_Task data_
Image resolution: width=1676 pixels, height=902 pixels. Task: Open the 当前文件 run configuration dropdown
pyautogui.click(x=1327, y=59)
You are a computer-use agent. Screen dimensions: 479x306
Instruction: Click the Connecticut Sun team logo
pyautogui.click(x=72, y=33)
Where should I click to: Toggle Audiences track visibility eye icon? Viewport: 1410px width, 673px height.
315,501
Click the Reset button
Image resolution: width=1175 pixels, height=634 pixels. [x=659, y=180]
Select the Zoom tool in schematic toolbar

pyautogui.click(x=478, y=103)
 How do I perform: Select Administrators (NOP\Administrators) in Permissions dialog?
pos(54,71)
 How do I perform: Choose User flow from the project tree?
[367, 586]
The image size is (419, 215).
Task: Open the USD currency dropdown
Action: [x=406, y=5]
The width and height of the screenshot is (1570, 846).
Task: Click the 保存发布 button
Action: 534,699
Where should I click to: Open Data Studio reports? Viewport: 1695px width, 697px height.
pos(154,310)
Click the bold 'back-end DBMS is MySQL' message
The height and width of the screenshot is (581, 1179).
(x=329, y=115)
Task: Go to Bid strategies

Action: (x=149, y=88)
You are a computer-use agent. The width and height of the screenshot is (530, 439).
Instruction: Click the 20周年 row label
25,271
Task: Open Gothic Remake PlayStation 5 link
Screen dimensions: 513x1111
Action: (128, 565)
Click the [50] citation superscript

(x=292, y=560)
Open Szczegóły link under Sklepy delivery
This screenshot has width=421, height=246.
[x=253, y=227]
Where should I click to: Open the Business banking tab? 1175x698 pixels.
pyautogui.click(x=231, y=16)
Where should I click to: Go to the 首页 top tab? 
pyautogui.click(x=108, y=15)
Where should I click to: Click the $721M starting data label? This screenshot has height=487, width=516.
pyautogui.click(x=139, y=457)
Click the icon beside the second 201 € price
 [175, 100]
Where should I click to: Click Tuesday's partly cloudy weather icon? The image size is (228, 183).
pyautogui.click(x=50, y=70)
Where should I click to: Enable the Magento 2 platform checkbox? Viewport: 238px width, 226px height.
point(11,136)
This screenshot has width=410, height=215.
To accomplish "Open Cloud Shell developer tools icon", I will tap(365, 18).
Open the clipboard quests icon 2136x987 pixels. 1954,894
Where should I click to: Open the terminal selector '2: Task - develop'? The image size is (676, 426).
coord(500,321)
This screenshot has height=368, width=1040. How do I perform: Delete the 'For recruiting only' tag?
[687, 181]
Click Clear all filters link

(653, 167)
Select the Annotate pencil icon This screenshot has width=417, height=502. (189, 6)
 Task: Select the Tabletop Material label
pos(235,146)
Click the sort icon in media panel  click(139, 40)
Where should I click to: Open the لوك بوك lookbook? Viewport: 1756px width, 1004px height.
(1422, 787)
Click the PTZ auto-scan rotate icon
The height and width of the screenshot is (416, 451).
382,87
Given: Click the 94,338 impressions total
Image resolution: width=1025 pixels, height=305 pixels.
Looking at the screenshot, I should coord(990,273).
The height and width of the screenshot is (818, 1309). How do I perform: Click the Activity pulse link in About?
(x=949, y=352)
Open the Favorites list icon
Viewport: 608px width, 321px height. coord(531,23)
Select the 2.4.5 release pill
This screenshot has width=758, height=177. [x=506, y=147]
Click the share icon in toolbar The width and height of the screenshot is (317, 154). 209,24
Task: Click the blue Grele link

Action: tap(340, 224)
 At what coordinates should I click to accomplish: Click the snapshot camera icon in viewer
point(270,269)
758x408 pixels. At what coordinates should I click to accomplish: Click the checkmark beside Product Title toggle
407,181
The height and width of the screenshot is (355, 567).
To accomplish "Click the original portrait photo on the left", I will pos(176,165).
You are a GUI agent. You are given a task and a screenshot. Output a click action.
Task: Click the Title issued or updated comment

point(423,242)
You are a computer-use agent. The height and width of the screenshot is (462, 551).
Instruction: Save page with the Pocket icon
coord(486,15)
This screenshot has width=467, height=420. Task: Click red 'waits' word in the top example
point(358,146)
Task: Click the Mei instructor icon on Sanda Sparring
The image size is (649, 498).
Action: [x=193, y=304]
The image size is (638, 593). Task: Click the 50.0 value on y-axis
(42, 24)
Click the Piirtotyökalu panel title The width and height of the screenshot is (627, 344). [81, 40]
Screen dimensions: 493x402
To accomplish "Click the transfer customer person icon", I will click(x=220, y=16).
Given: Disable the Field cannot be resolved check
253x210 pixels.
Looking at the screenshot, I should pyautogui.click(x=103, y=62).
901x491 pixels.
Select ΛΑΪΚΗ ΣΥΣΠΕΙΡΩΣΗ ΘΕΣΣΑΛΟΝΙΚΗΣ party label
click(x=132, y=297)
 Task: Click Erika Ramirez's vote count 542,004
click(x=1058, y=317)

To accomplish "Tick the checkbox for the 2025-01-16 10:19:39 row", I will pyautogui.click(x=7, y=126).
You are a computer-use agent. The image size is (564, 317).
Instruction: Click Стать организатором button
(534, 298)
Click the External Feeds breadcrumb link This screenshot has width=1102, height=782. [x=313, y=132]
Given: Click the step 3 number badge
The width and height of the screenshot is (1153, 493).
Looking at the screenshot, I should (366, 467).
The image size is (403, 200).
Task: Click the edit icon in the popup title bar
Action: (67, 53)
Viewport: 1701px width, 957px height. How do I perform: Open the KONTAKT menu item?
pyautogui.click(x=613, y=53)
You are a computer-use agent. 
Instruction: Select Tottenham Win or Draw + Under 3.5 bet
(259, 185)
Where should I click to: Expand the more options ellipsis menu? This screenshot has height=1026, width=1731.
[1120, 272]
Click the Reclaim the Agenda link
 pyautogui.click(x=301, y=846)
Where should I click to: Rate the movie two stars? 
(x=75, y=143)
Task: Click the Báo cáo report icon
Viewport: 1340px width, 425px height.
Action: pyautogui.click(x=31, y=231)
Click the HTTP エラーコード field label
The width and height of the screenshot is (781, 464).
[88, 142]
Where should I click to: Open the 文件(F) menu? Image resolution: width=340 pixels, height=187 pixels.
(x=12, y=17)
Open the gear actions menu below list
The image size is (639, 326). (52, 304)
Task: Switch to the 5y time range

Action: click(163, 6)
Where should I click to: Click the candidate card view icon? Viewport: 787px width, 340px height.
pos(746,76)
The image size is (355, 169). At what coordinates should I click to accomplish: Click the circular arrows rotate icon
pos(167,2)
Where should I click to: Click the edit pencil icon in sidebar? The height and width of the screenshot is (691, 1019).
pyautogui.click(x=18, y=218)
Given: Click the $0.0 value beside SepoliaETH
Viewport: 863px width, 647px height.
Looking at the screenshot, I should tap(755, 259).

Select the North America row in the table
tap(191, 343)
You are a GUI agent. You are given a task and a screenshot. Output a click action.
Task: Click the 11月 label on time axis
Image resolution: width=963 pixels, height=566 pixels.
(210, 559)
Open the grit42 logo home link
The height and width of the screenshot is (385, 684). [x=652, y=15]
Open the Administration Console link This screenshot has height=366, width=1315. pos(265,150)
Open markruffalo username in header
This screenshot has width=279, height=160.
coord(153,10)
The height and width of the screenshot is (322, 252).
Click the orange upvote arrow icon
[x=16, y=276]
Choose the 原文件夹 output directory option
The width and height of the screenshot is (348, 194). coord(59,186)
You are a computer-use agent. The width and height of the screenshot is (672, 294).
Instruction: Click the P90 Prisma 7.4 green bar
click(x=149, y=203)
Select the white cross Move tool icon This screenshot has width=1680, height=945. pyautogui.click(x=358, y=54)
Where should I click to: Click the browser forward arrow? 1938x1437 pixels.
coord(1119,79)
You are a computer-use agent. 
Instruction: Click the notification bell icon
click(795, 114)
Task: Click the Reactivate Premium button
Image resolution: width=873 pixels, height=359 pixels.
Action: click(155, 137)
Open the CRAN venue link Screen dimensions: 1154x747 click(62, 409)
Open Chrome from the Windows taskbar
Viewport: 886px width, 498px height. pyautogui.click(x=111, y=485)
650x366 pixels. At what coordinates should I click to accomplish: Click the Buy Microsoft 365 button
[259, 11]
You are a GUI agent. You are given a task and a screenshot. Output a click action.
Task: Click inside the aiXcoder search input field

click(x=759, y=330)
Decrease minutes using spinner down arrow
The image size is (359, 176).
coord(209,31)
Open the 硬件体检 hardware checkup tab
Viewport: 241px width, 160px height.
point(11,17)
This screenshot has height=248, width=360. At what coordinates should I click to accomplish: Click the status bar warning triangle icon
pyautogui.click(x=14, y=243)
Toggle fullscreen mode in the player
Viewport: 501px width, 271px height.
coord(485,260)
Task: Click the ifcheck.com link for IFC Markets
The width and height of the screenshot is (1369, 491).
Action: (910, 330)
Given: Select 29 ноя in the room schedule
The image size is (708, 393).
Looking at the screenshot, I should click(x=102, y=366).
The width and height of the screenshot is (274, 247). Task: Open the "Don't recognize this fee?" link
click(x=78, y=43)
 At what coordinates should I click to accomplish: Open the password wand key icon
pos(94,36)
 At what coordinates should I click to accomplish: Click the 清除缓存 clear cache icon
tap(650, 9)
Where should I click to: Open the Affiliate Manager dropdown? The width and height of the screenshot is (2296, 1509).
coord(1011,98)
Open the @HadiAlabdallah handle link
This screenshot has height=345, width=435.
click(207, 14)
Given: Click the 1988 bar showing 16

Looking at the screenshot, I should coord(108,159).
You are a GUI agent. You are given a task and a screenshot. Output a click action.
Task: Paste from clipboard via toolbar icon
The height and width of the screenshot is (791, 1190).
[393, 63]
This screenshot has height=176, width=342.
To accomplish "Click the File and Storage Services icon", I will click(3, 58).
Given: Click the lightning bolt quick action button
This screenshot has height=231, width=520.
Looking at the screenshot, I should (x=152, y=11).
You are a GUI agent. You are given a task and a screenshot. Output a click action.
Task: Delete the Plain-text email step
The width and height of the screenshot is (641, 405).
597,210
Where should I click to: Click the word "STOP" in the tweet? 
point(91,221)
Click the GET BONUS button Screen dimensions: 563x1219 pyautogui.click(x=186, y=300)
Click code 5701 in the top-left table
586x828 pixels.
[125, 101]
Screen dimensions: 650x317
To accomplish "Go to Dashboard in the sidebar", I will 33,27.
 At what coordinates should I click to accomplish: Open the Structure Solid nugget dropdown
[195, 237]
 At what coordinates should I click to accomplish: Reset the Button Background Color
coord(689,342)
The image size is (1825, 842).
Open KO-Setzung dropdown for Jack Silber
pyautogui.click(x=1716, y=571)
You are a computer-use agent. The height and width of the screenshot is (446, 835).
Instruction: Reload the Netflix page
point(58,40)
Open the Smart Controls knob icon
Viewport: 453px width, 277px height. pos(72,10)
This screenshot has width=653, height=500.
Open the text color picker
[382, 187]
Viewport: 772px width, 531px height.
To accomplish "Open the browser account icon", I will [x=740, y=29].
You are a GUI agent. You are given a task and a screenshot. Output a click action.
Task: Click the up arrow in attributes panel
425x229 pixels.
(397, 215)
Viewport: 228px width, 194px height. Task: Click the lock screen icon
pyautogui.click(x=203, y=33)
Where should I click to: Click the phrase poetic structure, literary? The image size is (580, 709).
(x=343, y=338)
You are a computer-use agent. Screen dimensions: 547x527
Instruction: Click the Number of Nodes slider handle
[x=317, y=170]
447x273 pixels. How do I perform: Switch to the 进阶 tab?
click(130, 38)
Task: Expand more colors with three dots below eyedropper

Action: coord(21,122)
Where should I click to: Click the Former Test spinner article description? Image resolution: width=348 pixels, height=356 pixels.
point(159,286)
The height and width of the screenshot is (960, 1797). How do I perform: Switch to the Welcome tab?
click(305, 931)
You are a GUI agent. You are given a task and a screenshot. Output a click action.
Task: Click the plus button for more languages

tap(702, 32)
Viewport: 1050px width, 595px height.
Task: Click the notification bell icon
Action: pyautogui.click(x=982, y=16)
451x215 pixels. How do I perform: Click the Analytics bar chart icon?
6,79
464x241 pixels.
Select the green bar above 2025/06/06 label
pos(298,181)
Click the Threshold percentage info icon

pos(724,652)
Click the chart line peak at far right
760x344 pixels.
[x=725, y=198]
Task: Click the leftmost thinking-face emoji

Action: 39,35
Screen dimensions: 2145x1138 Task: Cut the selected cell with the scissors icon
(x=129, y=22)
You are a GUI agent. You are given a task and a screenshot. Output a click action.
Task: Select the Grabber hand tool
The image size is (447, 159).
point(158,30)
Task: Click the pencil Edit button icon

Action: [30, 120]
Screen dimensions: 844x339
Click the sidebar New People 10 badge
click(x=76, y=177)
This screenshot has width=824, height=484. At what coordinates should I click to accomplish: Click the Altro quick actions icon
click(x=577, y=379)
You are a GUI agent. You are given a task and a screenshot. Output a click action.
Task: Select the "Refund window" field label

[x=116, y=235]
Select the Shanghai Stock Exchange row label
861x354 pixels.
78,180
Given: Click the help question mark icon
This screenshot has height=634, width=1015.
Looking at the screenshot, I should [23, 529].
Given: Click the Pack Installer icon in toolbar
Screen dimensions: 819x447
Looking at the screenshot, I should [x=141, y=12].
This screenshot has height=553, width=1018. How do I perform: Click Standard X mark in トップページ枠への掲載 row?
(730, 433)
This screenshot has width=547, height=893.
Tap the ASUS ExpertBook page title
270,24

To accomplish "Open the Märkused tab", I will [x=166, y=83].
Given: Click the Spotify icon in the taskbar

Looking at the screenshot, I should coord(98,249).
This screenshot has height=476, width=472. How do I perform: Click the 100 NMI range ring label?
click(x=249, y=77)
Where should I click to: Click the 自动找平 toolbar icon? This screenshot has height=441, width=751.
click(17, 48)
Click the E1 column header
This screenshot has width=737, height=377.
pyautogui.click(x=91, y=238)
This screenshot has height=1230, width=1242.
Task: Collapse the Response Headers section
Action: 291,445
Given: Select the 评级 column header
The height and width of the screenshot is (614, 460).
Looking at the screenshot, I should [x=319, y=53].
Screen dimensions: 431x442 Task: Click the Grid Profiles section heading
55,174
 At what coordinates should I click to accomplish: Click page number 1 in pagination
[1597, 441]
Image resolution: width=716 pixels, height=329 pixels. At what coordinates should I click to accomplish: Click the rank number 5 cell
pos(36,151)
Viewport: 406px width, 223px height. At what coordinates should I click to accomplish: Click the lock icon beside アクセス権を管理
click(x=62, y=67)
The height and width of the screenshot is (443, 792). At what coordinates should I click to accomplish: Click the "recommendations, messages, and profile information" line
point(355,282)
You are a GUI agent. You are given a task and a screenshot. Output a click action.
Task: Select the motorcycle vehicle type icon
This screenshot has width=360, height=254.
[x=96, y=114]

_What you are asked to do_
Put the data above into a numbered list, starting at the line containing "Screen dimensions: 493x402" and running through the line containing "Click the External", both included. Leave out any blank lines.

_Task output_
1. Screen dimensions: 493x402
2. To accomplish "Click the transfer customer person icon", I will click(x=220, y=16).
3. Given: Disable the Field cannot be resolved check
4. 253x210 pixels.
5. Looking at the screenshot, I should pyautogui.click(x=103, y=62).
6. 901x491 pixels.
7. Select ΛΑΪΚΗ ΣΥΣΠΕΙΡΩΣΗ ΘΕΣΣΑΛΟΝΙΚΗΣ party label
8. click(x=132, y=297)
9.  Task: Click Erika Ramirez's vote count 542,004
10. click(x=1058, y=317)
11. To accomplish "Tick the checkbox for the 2025-01-16 10:19:39 row", I will pyautogui.click(x=7, y=126).
12. You are a computer-use agent. The image size is (564, 317).
13. Instruction: Click Стать организатором button
14. (534, 298)
15. Click the External Feeds breadcrumb link This screenshot has width=1102, height=782. [x=313, y=132]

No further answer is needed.